Only a special kind of time-varying covariates can be treated in R by the packages eha and survival, and that is so-called piecewise constant functions. How this is done is best described by an example.

Example 5.1 (Civil status)

The covariate (factor) civil status (called \(civst\) in the R data frame) is an explanatory variable in a mortality study, which changes value from 0 to 1 at marriage. How should this be coded in the data file? The solution is to create two records (for individuals that marry), each with a fixed value of \(civ\_st\):

  1. Original record: \((t_0, t, d, x(s), t_0 < s \le t)\), married at time \(T\), \(t_0 < T < t\):

\[ \text{civst}(s) = \left\{\begin{array}{ll} \text{unmarried} , & s < T \\ \text{married}, & s \ge T \end{array}\right. \]

  1. First new record: \((t_0, T, 0, \text{unmarried})\), always censored.

  2. Second new record: \((T, t, d, \text{married})\).

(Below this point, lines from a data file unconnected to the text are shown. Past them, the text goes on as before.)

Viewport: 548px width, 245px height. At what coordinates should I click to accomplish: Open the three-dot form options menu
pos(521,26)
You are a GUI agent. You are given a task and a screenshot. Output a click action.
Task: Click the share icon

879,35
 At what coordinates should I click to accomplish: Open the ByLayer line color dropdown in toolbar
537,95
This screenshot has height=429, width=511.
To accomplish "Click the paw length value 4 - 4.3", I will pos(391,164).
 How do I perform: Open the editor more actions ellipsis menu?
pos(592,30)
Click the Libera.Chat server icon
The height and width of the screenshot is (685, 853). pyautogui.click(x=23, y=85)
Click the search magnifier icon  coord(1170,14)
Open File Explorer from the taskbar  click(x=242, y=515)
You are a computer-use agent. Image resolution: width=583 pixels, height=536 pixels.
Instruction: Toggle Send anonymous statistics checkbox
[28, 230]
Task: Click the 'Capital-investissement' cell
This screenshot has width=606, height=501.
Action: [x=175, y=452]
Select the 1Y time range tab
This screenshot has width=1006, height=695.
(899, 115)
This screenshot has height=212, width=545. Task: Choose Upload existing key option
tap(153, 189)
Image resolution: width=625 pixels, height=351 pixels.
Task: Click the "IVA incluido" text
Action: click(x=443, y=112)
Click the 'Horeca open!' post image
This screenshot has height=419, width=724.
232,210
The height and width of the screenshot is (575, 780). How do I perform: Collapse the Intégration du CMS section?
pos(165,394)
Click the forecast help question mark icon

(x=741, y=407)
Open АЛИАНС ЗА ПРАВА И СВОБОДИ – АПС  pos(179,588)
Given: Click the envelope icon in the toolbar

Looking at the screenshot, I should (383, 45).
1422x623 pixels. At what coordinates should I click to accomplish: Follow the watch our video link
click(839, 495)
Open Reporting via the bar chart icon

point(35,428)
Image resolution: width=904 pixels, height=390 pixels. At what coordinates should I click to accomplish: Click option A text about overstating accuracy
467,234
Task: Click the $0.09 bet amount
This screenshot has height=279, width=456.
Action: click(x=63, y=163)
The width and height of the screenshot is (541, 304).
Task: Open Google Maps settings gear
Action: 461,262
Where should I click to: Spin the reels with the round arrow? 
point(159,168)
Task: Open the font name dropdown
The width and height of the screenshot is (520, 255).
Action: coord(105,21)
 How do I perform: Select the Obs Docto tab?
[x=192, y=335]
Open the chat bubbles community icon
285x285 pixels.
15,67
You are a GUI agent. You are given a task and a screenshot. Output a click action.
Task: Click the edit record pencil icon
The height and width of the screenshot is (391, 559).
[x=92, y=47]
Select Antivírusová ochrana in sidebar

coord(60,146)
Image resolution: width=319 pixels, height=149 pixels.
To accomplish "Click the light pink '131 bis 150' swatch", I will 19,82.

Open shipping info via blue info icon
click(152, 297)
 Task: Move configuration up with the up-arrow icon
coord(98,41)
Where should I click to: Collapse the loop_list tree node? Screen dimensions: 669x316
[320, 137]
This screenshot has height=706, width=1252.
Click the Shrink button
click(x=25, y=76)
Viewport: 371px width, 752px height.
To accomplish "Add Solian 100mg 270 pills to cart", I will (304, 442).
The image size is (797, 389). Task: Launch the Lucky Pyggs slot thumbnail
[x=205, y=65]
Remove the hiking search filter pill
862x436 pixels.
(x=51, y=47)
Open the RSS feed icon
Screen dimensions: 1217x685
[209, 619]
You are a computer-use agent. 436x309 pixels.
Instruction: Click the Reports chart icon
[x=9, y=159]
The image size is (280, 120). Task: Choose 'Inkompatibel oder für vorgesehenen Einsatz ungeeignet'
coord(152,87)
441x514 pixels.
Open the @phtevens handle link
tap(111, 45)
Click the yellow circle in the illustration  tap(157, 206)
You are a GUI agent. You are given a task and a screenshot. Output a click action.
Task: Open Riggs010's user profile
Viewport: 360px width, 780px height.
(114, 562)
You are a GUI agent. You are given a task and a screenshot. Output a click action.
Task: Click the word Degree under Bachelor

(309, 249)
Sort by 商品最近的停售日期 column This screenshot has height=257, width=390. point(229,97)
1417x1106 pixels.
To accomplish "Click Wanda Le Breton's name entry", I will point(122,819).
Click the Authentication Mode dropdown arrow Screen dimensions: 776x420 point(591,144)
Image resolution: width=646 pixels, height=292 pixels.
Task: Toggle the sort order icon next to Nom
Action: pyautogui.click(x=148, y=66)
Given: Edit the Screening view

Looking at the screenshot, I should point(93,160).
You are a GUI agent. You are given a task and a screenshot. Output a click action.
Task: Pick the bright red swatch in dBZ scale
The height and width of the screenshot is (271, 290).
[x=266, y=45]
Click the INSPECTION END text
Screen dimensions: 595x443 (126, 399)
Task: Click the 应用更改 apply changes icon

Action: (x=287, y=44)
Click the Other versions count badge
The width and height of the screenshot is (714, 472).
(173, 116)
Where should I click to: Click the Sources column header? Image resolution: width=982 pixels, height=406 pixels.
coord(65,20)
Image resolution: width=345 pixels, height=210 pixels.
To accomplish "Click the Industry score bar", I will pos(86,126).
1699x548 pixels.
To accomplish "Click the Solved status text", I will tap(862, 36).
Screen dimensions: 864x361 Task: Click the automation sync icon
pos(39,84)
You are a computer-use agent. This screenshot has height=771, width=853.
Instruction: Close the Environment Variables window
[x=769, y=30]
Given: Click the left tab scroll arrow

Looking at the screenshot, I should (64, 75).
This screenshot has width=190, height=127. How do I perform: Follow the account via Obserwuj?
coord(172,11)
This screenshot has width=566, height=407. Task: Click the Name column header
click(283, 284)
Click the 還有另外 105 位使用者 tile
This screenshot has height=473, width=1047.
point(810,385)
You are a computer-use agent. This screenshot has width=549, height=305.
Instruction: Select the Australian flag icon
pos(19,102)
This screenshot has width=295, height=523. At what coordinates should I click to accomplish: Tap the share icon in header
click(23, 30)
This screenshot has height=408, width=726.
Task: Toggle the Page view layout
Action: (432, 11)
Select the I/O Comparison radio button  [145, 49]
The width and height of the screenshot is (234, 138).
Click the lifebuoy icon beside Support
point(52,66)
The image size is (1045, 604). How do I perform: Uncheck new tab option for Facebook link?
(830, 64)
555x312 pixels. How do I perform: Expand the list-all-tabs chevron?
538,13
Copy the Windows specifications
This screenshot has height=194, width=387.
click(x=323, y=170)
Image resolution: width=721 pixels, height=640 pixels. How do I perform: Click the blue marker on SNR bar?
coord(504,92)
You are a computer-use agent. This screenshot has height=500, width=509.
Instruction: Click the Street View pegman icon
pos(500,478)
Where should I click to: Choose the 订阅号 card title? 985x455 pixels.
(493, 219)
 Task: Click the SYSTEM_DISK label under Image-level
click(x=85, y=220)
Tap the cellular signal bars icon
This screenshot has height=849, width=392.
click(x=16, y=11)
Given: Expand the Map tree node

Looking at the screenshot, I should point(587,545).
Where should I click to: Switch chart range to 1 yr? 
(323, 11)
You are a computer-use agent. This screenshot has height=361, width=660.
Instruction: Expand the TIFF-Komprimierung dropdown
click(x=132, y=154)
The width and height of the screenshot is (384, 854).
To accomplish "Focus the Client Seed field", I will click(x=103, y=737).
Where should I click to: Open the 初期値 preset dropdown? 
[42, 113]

The data file will contain two records like (with \(T = 30\)) what you can see in Table 5.1.

TABLE 5.1: The coding of a time-varying covariate.
id enter exit event civst
23 0 30 0 unmarried
23 30 80 1 married

In this way, a time-varying covariate can always be handled by utilizing left truncation and right censoring. See also Figure 5.1 for an illustration.

A time-varying covariate (unmarried or married). Right censored and left truncated at age 30 (at marriage).

FIGURE 5.1: A time-varying covariate (unmarried or married). Right censored and left truncated at age 30 (at marriage).

And note that this situation is formally equivalent to a situation with two individuals, one unmarried and one married. The first one is right censored at exactly the same time as the second one enters the study (left truncation). \(\Box\)

A word of caution: Marriage status may be interpreted as an internal covariate, i.e., the change of marriage status is individual, and may depend on health status. For instance, maybe only healthy persons get married. If so, a vital condition in Cox regression is violated; the risk of dying may only be modeled by conditions from the strict history of each individual. Generally, the use of time dependent covariates is dangerous, and one should always think of possible reversed causality taking place when allowing for it.